BlueScope has been handed AUD136.8 million from the Australian government's Critical Inputs to Clean Energy Industries (CICEI) programme to reline a blast furnace at its Port Kembla steel plant, keeping its emissions-intensive, coal-based operation going for decades to come, says SteelWatch.
As detailed in SteelWatch’s Sunsetting Coal in Steel report, relining blast furnaces is fundamentally incompatible with emissions reduction obligations under the Paris Climate Agreement.
Caroline Ashley, SteelWatch executive director, described the steel sector as a 'carbon bomb that will make global efforts to limit global warming to 1.5oC impossible if we don't start cutting emissions this decade'.
"Retiring blast furnaces instead of relining them, and investing money into future-proofing the sector with hydrogen-direct reduced iron and electric arc furnaces is the way to protect jobs and our future from climate change."
Caroline Ashley, executive director, SteelWatch
“The steel sector is a carbon bomb that will make global efforts to limit global warming to 1.5oC impossible if we do not start cutting emissions this decade. Retiring blast furnaces instead of relining them, and investing money into future-proofing the sector with hydrogen-direct reduced iron and electric arc furnaces is the way to protect jobs and our future from climate change. Spending government ‘clean energy’ money on a coal-burning blast furnace would be madness in any country, but is stupendously wrong-headed in Australia, the country that has potential to supply the sector globally with green iron made from green hydrogen,” said Caroline Ashley, executive director of SteelWatch.

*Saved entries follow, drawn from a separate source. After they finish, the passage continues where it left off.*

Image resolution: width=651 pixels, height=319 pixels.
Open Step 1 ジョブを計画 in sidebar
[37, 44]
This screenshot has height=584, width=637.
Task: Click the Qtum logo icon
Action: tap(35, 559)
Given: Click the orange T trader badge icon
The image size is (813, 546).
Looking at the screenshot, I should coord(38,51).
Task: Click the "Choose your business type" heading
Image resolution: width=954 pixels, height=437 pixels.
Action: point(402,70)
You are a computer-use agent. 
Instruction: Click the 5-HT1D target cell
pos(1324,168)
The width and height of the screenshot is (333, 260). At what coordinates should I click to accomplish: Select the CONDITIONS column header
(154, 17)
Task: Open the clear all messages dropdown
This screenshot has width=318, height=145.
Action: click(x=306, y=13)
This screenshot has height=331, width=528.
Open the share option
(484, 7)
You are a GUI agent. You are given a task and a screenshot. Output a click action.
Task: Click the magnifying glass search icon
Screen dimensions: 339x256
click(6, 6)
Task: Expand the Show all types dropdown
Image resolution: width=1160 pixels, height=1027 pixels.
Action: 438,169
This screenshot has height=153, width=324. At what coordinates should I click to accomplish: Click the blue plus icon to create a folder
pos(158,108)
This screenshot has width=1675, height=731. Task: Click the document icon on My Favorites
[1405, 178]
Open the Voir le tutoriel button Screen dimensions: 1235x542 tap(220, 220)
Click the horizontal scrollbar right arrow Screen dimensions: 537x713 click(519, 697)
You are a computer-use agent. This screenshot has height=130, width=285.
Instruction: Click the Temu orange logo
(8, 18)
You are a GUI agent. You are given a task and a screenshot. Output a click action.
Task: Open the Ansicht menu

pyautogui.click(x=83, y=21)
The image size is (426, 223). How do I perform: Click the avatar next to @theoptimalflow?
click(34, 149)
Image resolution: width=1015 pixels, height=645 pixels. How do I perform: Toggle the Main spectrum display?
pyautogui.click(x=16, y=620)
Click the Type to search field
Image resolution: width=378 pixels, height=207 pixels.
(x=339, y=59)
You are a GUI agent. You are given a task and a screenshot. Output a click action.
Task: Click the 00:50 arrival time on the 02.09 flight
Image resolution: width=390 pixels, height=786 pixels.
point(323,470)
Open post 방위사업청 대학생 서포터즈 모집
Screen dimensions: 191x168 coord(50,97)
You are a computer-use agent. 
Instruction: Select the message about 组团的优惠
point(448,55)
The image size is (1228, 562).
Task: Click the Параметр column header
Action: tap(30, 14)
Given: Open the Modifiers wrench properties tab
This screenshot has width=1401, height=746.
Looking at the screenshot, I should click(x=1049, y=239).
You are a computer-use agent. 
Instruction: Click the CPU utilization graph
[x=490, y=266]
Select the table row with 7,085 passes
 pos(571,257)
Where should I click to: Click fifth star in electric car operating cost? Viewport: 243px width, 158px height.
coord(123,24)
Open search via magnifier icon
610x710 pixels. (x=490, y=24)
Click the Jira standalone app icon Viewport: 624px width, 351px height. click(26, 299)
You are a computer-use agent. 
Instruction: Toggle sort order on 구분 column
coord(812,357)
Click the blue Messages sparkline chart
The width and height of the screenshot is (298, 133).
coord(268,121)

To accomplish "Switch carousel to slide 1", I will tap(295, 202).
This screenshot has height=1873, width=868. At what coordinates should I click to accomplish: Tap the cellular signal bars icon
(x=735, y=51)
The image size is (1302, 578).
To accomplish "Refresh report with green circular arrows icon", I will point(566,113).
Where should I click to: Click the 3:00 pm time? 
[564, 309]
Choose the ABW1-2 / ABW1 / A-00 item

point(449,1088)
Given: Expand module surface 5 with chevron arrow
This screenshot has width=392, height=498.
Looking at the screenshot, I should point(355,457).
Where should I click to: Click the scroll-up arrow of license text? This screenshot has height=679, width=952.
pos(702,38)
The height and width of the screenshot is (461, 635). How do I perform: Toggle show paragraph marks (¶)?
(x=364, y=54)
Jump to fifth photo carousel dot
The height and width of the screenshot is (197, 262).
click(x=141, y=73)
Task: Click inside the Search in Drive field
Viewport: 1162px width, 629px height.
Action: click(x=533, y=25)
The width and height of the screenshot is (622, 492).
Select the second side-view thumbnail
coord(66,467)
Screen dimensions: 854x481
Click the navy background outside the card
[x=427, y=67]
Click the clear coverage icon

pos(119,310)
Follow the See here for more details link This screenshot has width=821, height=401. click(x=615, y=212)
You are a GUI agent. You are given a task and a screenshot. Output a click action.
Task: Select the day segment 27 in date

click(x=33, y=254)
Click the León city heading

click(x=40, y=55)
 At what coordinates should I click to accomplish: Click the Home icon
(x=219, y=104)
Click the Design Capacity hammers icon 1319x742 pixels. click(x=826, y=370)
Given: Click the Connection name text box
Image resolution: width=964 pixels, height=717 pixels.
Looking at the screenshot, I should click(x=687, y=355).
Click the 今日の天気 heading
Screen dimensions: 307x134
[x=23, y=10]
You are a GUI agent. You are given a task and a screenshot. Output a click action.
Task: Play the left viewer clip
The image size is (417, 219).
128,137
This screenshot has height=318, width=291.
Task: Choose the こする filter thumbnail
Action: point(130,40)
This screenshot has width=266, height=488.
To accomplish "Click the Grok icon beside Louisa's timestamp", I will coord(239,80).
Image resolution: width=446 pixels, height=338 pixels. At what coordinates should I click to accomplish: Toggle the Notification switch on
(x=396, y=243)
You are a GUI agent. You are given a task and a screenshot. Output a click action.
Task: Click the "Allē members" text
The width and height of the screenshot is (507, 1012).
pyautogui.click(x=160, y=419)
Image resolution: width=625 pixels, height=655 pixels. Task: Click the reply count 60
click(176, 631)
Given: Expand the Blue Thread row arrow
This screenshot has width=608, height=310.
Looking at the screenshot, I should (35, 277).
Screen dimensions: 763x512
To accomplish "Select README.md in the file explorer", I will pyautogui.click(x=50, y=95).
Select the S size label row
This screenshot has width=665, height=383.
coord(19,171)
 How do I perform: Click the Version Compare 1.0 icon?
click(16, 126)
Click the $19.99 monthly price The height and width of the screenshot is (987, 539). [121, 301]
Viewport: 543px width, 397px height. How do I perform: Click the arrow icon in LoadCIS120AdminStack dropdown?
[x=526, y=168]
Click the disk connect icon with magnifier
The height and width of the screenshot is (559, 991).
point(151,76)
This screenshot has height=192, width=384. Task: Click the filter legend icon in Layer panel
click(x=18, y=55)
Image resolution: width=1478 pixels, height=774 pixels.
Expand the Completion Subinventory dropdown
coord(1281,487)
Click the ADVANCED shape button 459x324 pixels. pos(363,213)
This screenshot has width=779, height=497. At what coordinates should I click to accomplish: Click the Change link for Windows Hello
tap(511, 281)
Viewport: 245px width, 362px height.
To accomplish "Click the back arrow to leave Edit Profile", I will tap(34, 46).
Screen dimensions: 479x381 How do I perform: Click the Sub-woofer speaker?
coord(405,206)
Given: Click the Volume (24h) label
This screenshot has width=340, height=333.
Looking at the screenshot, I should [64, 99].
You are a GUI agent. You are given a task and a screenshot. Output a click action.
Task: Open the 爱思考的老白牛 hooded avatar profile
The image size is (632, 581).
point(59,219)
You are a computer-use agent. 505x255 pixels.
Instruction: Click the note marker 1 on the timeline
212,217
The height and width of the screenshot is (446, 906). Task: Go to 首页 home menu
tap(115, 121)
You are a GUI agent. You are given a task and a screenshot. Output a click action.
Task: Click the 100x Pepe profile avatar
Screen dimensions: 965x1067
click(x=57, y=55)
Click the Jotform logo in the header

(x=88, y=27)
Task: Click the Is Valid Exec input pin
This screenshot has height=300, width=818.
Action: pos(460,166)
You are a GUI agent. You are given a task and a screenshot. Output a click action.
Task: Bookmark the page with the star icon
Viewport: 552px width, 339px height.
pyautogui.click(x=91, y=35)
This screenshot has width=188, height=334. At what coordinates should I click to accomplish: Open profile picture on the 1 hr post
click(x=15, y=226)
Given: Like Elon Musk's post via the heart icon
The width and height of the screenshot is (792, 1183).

“Every dollar that goes into relining a blast furnace is a dollar not invested in technologies to decarbonise the steel industry. Even with this injection of taxpayer money, Bluescope still needs financiers, including banks and investors. They must know that its decision to continue relying on coal is in stark contradiction with the climate emergency, and they must immediately refuse to support any coal-based projects,” said Cynthia Rocamora, industry campaigner at Reclaim Finance.
"Blast furnaces are increasingly seen as stranded assets by commercial banks."
Julie Hovenier, banks and steel campaigner at BankTrack
According to Julie Hovenier, banks and steel campaigner at BankTrack, “BlueScope relining instead of retiring this furnace is self-defeating from a finance perspective. Blast furnaces are increasingly seen as stranded assets by commercial banks, as demonstrated by ING’s recent announcement that they won’t provide dedicated finance to new unabated blast furnaces, or blast furnace relinings. While the Australian government may be willing to throw a lifeline now, the long- term outlook of securing finance for a heavily polluting asset looks grimmer every day as banks double down on their climate commitments.”